"We're a school with an enrollment of approximately 1,000 students," Stanley said. "We play in the Southwest Preparatory Conference, also known as the SPC. It's a league with about 30 teams located in both Texas and Oklahoma.
"Last year, you could say that we won the championship, although it was a format that was a little unfair to the other schools. There's basically a championship in which the top two teams play each other. We haven't had playoffs, but there might be a new format with playoffs in place for this season."
In 2009, Spencer and Trinity Valley went 10-1 and handed a loaded Arlington Oakridge School its only two losses.
"We played Oakridge in the championship game," Stanley said, "and it was really an undersized team (Trinity Valley) against a team that featured three Division 1 signees. Oakridge had three players that ended up signing with BYU. Their receiver, Ross Apo, could have gone anywhere he wanted for college, but he's of the Morman faith and so he decided on BYU. He was really tough on our corners, but we had a guy named Jackson Mollina who was able to shut him down in the second half of that game.
"It was fierce competition against Oakridge, but we had the will to win and the heart to win. In the first half, it was an offensive shootout. The game went back and forth. In the second half, the defenses for both teams stepped up."
Thanks in large part to Stanley's efforts, Trinity Valley prevailed 40-35 in the title game. In the first meeting between the Trojans and Oakridge, Trinity Valley won 35-12. In each game, Stanley faced the arduous task of dealing with Oakridge's Tayo Fabuluje on both sides of the football.
"I went up against him the entire game," said Stanley of the BYU signee. "On offense, I was at tackle. He was 6-foot-7 and 275 pounds, but I didn't allow a sack against him. I gained confidence as a result of that game, because I was the only underclassman on the line."
Stanley, who is currently a shade under 6-foot-4 (and 235 pounds), has been hitting the camp circuit hard this summer.
"The SMU camp was absolutely great," he said. "I really liked working with Coach (Bert) Hill, the defensive line coach at SMU. I felt like I was able to show what I could do at that camp.
"I've also been to camps this summer at TCU, Rice, and Baylor. I feel like I performed well at the TCU and Rice camps. The TCU camp was flooded with players after they were able to reach a BCS bowl last season. At the Baylor camp - which was the last one I attended -- the coaches put me in one-on-one drills with players in my class at first, but after I did really well, they grouped me with the seniors. That was exciting."
Stanley expects a similar strong season this year for Trinity Valley.
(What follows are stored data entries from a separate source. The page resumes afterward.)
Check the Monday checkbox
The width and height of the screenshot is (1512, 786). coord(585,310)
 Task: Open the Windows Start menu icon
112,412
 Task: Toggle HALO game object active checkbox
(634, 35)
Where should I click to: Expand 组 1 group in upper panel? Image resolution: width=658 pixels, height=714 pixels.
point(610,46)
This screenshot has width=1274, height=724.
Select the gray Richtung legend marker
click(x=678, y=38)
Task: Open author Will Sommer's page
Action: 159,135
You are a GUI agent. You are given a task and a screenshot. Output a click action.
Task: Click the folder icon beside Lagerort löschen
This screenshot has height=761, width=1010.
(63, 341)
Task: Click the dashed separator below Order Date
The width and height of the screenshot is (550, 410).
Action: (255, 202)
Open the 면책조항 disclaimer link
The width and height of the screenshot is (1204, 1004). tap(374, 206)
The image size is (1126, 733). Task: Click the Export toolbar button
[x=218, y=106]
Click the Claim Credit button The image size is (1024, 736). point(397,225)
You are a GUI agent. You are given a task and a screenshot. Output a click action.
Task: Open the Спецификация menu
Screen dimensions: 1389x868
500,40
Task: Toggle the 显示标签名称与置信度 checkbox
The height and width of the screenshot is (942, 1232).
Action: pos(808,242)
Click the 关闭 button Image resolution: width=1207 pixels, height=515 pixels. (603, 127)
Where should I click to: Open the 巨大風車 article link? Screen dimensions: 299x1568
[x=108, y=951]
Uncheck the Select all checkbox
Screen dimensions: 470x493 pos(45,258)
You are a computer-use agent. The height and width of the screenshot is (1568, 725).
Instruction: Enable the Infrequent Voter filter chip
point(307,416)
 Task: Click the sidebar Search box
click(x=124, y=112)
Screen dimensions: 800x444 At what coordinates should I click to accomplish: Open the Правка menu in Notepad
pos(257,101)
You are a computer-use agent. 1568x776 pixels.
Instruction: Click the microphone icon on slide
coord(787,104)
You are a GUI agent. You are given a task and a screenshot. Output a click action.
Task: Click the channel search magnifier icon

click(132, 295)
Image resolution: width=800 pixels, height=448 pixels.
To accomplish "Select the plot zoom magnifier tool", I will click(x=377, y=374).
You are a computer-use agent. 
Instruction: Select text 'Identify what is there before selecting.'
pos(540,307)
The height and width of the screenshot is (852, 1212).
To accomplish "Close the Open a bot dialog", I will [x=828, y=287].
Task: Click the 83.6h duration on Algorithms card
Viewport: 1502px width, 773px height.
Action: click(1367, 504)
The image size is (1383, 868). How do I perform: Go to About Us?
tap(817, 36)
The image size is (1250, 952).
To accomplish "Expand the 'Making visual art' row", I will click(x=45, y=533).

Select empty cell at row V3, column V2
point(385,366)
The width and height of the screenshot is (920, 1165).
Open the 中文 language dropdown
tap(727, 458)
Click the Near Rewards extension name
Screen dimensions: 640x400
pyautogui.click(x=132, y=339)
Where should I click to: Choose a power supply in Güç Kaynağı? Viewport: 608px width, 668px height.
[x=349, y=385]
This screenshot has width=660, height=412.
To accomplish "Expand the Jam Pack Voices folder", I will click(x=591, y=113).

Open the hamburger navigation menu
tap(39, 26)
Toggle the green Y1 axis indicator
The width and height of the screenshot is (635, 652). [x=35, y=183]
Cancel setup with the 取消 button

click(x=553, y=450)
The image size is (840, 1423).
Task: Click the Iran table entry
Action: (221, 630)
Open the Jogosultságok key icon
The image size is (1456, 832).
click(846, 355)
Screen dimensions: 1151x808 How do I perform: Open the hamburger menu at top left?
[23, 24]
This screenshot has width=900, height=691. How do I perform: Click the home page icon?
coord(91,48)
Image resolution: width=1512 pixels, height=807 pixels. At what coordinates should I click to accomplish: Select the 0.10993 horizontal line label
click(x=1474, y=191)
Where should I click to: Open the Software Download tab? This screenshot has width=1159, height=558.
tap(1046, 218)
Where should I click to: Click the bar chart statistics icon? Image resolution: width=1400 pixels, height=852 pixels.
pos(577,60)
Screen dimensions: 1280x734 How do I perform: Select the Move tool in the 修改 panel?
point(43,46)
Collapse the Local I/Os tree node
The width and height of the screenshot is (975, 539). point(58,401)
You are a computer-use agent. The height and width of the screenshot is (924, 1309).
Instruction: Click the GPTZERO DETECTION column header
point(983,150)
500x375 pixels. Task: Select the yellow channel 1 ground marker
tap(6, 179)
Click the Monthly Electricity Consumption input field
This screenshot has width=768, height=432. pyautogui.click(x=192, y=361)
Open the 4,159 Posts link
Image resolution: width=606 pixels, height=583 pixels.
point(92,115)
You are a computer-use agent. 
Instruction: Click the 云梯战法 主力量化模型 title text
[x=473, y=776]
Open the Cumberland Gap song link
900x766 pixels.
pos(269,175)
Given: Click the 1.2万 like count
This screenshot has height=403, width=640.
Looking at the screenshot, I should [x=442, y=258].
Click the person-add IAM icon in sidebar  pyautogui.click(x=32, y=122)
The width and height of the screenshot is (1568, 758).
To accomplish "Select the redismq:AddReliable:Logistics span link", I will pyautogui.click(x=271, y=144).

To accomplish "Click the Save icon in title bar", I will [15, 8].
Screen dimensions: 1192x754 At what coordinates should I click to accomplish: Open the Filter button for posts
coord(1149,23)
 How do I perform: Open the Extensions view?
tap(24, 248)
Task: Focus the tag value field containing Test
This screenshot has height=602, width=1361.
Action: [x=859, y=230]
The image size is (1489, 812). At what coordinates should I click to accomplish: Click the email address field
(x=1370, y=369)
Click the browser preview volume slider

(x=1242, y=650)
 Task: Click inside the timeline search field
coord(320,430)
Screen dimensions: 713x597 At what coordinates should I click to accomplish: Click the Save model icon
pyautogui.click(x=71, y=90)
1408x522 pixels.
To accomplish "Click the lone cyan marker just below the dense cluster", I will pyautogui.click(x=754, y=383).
"We only lost five starters - and our quarterback is back - so we have a good chance to repeat," he said. "I see myself as a defensive end in college, but I also think I could play tight end. I have great hands. I run a 5.0 in the 40-yard dash, so I wouldn't be the fastest tight end, but I think that I'd be a good blocking tight end. I'll play wherever coaches want me to play, whatever helps my team."